In accordance to the original publications, the following parameters have been used while training: initial learning rate \(10^{-4}\), batch size 32, number of features 256, number of interaction blocks 6, learning rate decay 0.5. The size of the training set has been set to 110,000 molecules, 1000 were used for early stopping and the remain quantity was assigned to test set.

## Results and discussion

### Reproducibility of QM9

#### EN and KRR

Following the original work [17] and with some guidance by Faber, we were able to reproduce the EN and KRR results on QM9 using Coulomb Matrix as molecular descriptors (see Tables 1 and 2). For \(U_0\) a MAE of 4.9 kcal/mol has been obtained instead of 3.0 kcal/mol for KRR. Small changes have been made in the grid search to estimate the best hyperparameters. It has been done once in a 10-fold cross-validation on the whole dataset for EN and on 10% of a dataset (randomly chosen) for KRR. The best \(\alpha\) for EN was always 0.001 and the best \(\gamma\) of KRR were 1.0 (\(U_0\)), 2.0 (HOMO) and 4.0 (LUMO). Like for Faber, Laplacian kernel performed best in all three cases. The model performance has been evaluated during repeated random shuffling [20 times (EN)/5 times (KRR)] with 90% data being training set and the remain 10% being test. The average statistics is referred in Table 2. KRR requires a strict hyperparameter adjustment. Its performance is more sensitive toward data selection and may lead to different results depending on the training subset. EN and KRR can be trained to predict E with almost the same precision as for \(U_0\).

#### SchNet NN

The reproduction of QM9 predictions with SchNet is made easier owing to the recently published SchNetpack toolbox [49]. According to the reported results, the accuracy of SchNet that could be achieved with a training size of 110,000 compounds on QM9 is around 0.3 kcal/mol for \(U_0\), 0.04 eV for HOMO energies and 0.03 eV for LUMO energies. The verification of this result could be done following the modeling procedure described in the source paper and thanks to indications from K.T.Schütt and M.Gastegger [35]. After \(\approx\) 18 hours of calculation and passing from 300 to 500 epochs per property, the training reached MAE of 0.32 kcal/mol for \(U_0\), 0.04 eV for HOMO and 0.03 eV for LUMO (see Table 2). It is worth noting that the performance of SchNet on QM9 using the total scf energies E correspond to an increased MAE of 1.0 kcal/mol keeping the same training parameters as for \(U_0\), loosing more precision than the KRR model when going from \(U_0\) to E. A factor of 3 in the MAE of the predictions for similar properties could indicate a generalization issue. Nevertheless, we confirm here that SchNetpack toolbox can easily and effectively predict within chemical accuracy molecular properties of QM9 dataset.

### PC9 modeling results

The same three ML algorithms were considered on PC9 dataset: EN and KRR trained on Coulomb Matrix and SchNet NN. The whole set of 99,234 compounds has been used. Grid search for best parameters led to \(\gamma\) 2.0, 8.0 and 8.0 (E/HOMO/LUMO) for KRR (Laplacian kernel) and \(\alpha\) value of 0.001 (E/HOMO/LUMO) for EN.

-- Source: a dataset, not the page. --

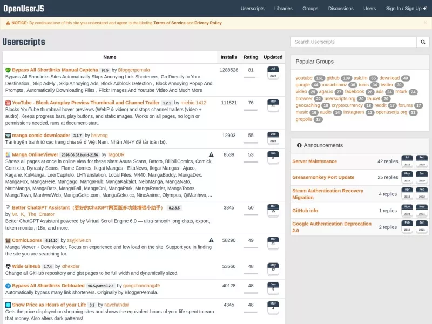Focus the Search Userscripts field
This screenshot has width=432, height=324.
coord(353,42)
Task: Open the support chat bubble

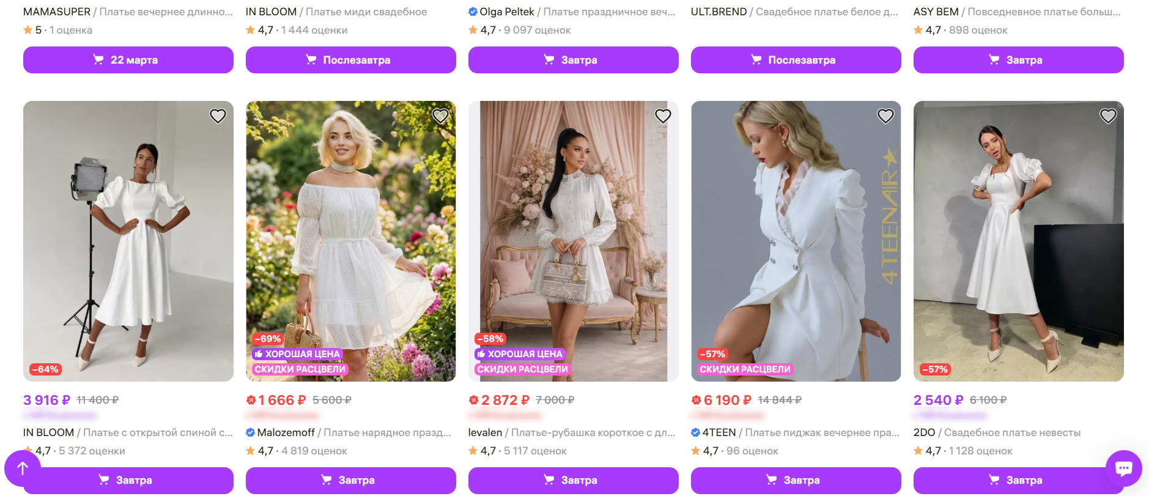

The results of the modeling are given in Table 2. The numbers for EN and KRR refer to an average of 20/5 (EN/KRR) times random shuffling with training/test proportion of 90%/10%. The accuracy achieved on PC9 by all models is lower compared to the one achieved on QM9 data. This result could derive from higher chemical homogeneity of QM9 and a more curated workflow of quantum computational calculations (see "Chemical differences between QM9 and PC9" section). For KRR, the performances are quite disappointing even for the Molecular Orbitals energies. In Fig. 2 the learning curves for total SCF energies E of SchNet and KRR models with Coulomb matrices are reported for both datasets. When the training set encompasses more than 10000 compounds the NN models become competitive. The performance of SchNet on a new dataset is promising. The PC9 dataset appears to be a bit more challenging than QM9.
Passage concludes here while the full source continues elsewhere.